Mequite barbecue chips vs honey barbecue chips - one's tangy, the other's sweet. Either way, my mouth is now on fire after trying to figure out which one is better. This can only be remedied with tea and white chocolate.

Lately I've been thinking a lot about a book I had to read for school once called Tuck Everlasting. The main character Winnie Foster is given the choice to become immortal by drinking from a spring on the Tucks' property until they are run out of town. Winnie is in love with the seventeen-year-old boy and so that choice weighs on her mind as well. In the end, she doesn't drink from the fountain and is dead when the Tucks return years later, having lived out her life. Not choosing immortality is what makes her a better person than Twilight's Bella Swan. You can argue that she's only ten years old when this happens in the book and in the 1981 movie, which I had to watch in school as well, but then in 2002 Disney put out another version and made her fifteen years old. It kept the same ending with her not choosing immortality, though.
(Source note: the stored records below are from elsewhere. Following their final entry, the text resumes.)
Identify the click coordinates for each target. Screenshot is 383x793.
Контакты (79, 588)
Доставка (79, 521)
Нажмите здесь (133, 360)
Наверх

Now that I think about it, Elizabeth Swan is a better character than Bella too, even though many complain that the plot of the first Pirate trilogy revolved more around her than it did Jack Sparrow. And if you don't like me comparing all these franchises together, then you'll really hate me comparing the characters in the early seasons of NCIS to the Boxcar Children (because Gibbs treats his teammates like family...sort of).